Consignes de travail:
1. Réécris les lignes depuis celle qui contient "Image resolution: width=360, height=2576." jusqu'à celle qui contient "Saint Louis Dating (52, 2272)", celle-ci comprise, en mettant "Burley" à la place de "Declo" et sans rien modifier d'autre.
2. Poursuis le texte sur la mémoire de la guerre d'Algérie à partir de l'endroit où il s'arrête.

Extrait du document:
HISTOIRE- ETUDES ET ANALYSES-ALGERIE/MÉMOIRE/ BENJAMIN
STORA, MARS 2022 (I/II)
Soixante ans après l'indépendance de l'Algérie,
les acteurs et héritiers de cette guerre peinent à s'entendre autour
d'une histoire douloureuse et conflictuelle. Franceinfo
a interrogé l'historien Benjamin Stora, auteur d'un rapport sur ces
questions mémorielles.
© France Télévisions/Elise Lambert, 18 mars 2022
"Il ne s'agit plus de déchiffrer pas à pas un
destin déjà écrit au ciel mais d'écrire le présent comme une histoire que les
siècles futurs sauront lire", écrit Alice Zeniter
dans son roman L'Art de perdre, qui retrace l'épopée d'une
famille de harkis durant la guerre d'Algérie. Soixante ans après la signature
des accords d'Evian, le 18 mars 1962, qui proclamèrent un cessez-le-feu et
ouvrirent la voie à l'indépendance de l'Algérie en juillet, les acteurs de
cette guerre et leurs descendants continuent de se diviser sur cette histoire
douloureuse.
Quelles sont les traces et les effets des mémoires de
la colonisation et de la guerre d’Algérie sur la société française ? Quel
statut donner aux souvenirs de chacun ? Comment écrire un récit commun ? Franceinfo a interrogé l'historien Benjamin Stora, auteur
d'un rapport
sur la mémoire de la colonisation et de la guerre d’Algérie. Il est
également l'auteur de France-Algérie, les passions douloureuses (2021,
Albin Michel).
Franceinfo : En
France, combien de personnes sont aujourd'hui concernées par la guerre
d'Algérie ?

Lignes de données:

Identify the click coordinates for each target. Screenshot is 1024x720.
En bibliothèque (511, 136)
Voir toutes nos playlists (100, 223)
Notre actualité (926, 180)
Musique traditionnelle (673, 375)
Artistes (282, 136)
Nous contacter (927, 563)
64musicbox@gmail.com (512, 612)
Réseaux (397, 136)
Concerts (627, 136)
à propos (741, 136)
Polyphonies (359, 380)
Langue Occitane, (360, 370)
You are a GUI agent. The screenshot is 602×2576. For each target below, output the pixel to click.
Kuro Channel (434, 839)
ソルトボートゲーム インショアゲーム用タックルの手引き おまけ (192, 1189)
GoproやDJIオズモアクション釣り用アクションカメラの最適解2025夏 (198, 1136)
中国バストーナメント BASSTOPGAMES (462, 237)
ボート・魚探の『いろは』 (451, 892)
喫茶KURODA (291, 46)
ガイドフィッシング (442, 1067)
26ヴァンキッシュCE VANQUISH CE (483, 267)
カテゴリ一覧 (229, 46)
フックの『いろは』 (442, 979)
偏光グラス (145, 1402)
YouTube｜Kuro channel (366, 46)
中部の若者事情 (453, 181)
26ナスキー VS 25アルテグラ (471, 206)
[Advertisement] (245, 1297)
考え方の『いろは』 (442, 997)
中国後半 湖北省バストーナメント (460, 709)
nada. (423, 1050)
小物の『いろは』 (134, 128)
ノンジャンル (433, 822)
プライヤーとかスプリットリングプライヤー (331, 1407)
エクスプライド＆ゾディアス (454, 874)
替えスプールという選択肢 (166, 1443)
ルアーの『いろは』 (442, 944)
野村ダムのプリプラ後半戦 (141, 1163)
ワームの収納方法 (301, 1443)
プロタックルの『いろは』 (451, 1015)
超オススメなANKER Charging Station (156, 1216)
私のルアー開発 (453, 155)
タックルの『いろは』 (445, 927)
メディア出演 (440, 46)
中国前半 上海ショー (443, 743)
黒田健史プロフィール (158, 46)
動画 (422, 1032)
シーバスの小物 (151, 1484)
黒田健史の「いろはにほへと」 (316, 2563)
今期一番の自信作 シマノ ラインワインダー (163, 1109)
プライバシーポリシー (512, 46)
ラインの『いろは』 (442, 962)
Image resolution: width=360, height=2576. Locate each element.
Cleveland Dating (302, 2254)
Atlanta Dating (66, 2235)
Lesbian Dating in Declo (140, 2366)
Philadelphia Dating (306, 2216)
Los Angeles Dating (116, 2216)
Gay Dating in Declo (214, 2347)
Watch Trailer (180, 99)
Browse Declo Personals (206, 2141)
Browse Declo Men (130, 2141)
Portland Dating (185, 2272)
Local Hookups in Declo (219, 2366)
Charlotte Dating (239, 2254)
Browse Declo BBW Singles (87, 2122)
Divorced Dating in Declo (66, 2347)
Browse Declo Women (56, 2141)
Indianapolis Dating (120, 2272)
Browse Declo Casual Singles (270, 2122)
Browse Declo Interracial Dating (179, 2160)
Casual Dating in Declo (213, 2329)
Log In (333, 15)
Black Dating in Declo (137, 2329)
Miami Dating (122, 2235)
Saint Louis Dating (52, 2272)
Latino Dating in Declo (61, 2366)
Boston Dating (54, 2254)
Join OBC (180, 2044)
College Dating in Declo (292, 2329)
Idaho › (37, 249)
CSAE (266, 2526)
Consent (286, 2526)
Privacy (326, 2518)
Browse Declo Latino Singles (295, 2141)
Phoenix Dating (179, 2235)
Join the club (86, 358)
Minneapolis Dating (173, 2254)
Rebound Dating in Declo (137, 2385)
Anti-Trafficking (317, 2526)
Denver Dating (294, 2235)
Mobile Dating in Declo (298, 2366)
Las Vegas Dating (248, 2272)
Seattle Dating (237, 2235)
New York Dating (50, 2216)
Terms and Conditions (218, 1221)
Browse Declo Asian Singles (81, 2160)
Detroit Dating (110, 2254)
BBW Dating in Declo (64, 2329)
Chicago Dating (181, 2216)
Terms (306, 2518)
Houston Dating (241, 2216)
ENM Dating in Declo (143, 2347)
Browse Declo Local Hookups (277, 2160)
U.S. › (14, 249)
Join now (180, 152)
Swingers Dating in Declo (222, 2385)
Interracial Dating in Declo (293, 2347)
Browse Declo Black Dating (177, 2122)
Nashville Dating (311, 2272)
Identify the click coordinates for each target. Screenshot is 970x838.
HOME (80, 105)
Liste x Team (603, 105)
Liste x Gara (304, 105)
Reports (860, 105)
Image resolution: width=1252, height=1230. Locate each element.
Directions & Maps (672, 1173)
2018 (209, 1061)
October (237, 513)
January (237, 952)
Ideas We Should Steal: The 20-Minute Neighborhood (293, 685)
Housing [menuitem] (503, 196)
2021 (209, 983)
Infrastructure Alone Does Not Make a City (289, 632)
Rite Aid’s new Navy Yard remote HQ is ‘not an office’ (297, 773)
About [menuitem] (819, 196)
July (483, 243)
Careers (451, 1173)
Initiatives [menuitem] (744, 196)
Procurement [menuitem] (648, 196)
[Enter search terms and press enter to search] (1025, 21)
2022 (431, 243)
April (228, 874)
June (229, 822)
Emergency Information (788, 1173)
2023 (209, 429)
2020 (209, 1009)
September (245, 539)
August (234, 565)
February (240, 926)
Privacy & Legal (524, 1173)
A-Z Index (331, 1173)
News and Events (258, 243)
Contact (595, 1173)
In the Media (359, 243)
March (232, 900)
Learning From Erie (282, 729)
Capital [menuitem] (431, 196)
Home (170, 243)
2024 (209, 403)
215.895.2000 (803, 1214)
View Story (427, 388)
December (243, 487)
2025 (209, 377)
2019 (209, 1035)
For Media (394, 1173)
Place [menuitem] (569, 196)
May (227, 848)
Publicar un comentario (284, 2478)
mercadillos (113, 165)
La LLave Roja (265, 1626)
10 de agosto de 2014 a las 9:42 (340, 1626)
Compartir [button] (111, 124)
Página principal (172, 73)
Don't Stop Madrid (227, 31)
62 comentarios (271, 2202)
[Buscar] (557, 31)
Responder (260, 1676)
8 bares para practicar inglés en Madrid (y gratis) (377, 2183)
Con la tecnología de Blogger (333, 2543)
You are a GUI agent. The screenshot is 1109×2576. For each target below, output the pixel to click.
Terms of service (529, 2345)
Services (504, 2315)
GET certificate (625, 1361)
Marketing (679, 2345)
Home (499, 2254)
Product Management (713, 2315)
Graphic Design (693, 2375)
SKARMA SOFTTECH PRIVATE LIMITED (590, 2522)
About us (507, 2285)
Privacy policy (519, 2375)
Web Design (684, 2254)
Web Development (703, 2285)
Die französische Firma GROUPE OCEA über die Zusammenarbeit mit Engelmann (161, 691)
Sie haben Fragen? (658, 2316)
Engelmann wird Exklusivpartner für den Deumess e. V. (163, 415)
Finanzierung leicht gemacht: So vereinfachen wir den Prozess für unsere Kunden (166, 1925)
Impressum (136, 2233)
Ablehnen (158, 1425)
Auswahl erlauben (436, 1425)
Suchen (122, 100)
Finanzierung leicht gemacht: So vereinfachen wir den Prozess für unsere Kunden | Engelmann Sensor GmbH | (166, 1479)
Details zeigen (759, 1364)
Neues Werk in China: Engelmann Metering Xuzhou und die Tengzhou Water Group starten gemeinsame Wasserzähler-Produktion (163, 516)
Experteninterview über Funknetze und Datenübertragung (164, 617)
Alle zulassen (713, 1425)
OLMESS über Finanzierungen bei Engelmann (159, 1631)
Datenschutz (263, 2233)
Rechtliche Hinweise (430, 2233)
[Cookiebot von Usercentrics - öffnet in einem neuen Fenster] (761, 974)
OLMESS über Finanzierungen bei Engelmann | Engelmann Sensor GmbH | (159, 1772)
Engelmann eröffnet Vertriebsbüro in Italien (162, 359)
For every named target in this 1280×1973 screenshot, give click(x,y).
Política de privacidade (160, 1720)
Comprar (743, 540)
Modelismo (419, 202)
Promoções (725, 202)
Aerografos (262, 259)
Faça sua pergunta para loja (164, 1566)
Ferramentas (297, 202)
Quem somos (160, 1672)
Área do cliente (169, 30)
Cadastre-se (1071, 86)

Réponses par tâche:
1.
Image resolution: width=360, height=2576. Locate each element.
Cleveland Dating (302, 2254)
Atlanta Dating (66, 2235)
Lesbian Dating in Burley (140, 2366)
Philadelphia Dating (306, 2216)
Los Angeles Dating (116, 2216)
Gay Dating in Burley (214, 2347)
Watch Trailer (180, 99)
Browse Burley Personals (206, 2141)
Browse Burley Men (130, 2141)
Portland Dating (185, 2272)
Local Hookups in Burley (219, 2366)
Charlotte Dating (239, 2254)
Browse Burley BBW Singles (87, 2122)
Divorced Dating in Burley (66, 2347)
Browse Burley Women (56, 2141)
Indianapolis Dating (120, 2272)
Browse Burley Casual Singles (270, 2122)
Browse Burley Interracial Dating (179, 2160)
Casual Dating in Burley (213, 2329)
Log In (333, 15)
Black Dating in Burley (137, 2329)
Miami Dating (122, 2235)
Saint Louis Dating (52, 2272)

2.
Benjamin Stora : Parmi
ceux qui ont vécu la guerre d'Algérie, il y a le groupe le plus important,
celui des appelés du contingent. Plus d'un million et demi de soldats ont été
envoyés de métropole en Algérie. Ensuite, il y a eu un million d'Européens
d'Algérie, les pieds-noirs. Pendant la guerre, il y avait déjà 400 000
immigrés algériens en métropole, auxquels s'ajoutent 500 000 autres
Algériens venus après l'indépendance. En 1962, il y avait donc en France
environ 3,5 millions de personnes nées en Algérie ou qui y ont vécu.
Il faut bien sûr ajouter le groupe important des
harkis (supplétifs musulmans de l’armée française) et leurs enfants, soit
200 000 personnes environ, puis tous les gens mêlés, les opposants,
ceux qui ont construit leur parti politique durant la guerre, les
"porteurs de valise" (militants soutiens du Front de libération
nationale). Avec les descendants, on estime qu'il y a entre 6 et
7 millions de personnes concernées aujourd'hui en France par la guerre.
A l'indépendance de l'Algérie, quelle a été l'attitude
de la France vis-à-vis des acteurs de cette guerre ?
Très vite, il a fallu tourner la page de cette guerre
pour différentes raisons. La France sortait de plusieurs décennies de conflits,
la Seconde Guerre mondiale, la guerre d'Indochine, puis la guerre d'Algérie. Il
y avait une volonté très nette d'une immense majorité de la population de
connaître la paix. Même si la guerre d'Algérie, qu'on a longtemps appelé
"les événements", "la guerre sans nom", semblait lointaine
depuis la métropole, la France vivait en situation d'angoisse, d'anxiété de la
guerre, et il y avait un grand désir d'oubli.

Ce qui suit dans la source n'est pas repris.